Su nombre y su influjo crecieron de tal modo que alcanzaron a los gentiles gracias a comunidades cristianas que se implantaron por doquier. Éstas fueron muy variadas y hubo necesidad no sólo de estructurar con solidez la nueva doctrina que se abría camino, sino una férrea jerarquía que erradicara herejías y desviacionismos. Ya en el siglo IV, Constantino, convertido a la fe cristiana, propició el sínodo de Nicea del que salió el credo, resumen de los dogmas que se debían acatar, especialmente el incomprensible de la Trinidad, fusión de Cristo con el Padre y con el Logos para constituir los tres un solo Dios. Lo califico de incomprensible porque san Gregorio de Nacianzo nos invitó a obviar cualquier pretensión de racionalizar tan complejo misterio. Después de Nicea, hubo concilios en Constantinopla, Éfeso, Calcedonia, etcétera y, en tiempos de Teodosio, el cristianismo logró el privilegio de ser la religión exclusiva del Imperio, superando sus raíces judaicas e injertándose en la cultura grecorromana y universal.
A partir de entonces, la fe en Cristo se afianzó en el orbe entero y hoy, con 2.300 millones de católicos, de ortodoxos y de reformados, es la fe más importante que existe.
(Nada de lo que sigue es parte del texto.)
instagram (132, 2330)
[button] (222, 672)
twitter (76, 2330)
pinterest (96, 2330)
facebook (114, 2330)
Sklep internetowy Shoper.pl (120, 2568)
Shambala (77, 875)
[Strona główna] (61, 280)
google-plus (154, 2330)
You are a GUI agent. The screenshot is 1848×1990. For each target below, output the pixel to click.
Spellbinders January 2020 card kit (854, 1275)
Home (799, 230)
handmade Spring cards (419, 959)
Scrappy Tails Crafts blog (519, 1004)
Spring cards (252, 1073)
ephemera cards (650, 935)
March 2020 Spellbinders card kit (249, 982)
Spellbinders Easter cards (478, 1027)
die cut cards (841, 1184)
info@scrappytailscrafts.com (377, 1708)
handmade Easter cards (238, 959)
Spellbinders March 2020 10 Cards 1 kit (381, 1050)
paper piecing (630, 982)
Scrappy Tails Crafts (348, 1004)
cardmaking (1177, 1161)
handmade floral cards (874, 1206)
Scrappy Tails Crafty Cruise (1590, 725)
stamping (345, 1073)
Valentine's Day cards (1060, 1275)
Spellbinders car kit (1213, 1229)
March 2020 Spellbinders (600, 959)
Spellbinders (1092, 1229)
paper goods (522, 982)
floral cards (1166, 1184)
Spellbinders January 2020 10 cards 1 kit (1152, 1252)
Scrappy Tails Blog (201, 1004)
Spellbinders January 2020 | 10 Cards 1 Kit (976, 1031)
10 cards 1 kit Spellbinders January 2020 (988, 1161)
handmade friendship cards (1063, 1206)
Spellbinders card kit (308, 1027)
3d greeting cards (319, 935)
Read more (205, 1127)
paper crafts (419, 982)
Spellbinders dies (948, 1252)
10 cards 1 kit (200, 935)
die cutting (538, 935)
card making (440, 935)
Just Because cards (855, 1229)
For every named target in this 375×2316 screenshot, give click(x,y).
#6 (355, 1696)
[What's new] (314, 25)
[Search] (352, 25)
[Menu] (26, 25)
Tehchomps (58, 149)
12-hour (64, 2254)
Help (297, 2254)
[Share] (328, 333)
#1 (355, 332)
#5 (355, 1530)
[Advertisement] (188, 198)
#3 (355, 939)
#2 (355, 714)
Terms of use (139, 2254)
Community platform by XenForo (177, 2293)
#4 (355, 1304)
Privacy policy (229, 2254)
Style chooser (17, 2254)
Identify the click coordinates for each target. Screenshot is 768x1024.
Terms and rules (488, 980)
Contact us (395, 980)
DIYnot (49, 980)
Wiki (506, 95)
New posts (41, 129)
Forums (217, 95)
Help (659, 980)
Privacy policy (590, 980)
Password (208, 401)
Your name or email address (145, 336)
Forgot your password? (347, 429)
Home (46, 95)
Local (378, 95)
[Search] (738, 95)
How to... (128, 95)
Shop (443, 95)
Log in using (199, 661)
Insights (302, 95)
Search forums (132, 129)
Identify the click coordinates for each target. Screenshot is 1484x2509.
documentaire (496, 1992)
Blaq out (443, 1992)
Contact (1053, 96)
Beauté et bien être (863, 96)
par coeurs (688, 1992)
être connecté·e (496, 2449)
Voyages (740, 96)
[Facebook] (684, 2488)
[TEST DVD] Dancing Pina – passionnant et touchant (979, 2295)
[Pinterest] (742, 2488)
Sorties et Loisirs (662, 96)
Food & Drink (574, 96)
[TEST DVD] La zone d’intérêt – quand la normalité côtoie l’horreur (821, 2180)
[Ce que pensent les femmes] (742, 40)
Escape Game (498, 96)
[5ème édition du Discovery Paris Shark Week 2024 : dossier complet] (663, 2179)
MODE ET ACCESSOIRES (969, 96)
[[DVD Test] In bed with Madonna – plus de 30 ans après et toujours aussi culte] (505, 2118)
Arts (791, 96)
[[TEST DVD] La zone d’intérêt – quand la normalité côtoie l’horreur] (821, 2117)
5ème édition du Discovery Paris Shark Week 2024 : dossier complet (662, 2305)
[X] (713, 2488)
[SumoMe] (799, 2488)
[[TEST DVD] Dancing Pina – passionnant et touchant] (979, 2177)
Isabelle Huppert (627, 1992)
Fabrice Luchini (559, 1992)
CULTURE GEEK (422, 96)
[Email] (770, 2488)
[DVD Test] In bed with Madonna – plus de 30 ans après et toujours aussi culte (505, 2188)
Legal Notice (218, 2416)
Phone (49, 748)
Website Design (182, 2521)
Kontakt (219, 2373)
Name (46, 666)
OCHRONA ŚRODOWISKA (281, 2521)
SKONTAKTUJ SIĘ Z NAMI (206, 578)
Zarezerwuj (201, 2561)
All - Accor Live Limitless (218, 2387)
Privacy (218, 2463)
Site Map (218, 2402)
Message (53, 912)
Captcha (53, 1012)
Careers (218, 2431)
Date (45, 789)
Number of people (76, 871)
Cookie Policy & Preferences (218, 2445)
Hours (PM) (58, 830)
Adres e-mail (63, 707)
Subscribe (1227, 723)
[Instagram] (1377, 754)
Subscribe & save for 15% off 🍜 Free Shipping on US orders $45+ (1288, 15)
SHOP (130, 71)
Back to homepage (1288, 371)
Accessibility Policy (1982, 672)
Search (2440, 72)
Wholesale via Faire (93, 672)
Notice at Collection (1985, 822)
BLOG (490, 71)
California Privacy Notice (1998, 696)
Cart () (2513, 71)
Resulta evidente que aquel humilde galileo ha supuesto una gigantesca revolución para los humanos, al empujar a millones y millones de personas a dejarlo todo por él, a vivir para él y a servir a otros por él. También es verdad que algunos le han utilizado para justificar felonías, pero esas maldades no eclipsan el martirio de infinidad de seres inocentes que murieron con su nombre en los labios, o el amor de la legión de mujeres que entraron en la clausura de monasterios para convertirse en sus místicas esposas, o el arte, la cultura, la filantropía y el bien inmensos que en su honor gentes admirables realizaron. No, absolutamente nadie ha influido tanto en la humanidad como aquel galileo que, en estas vísperas de una nueva Navidad, sigue siendo referencia, consuelo y bastón en el que muchos apoyan su tránsito por el mundo. Desbaratarles ese apoyo y robarles ese bastón y ese consuelo, sería la más cruel de las iniquidades.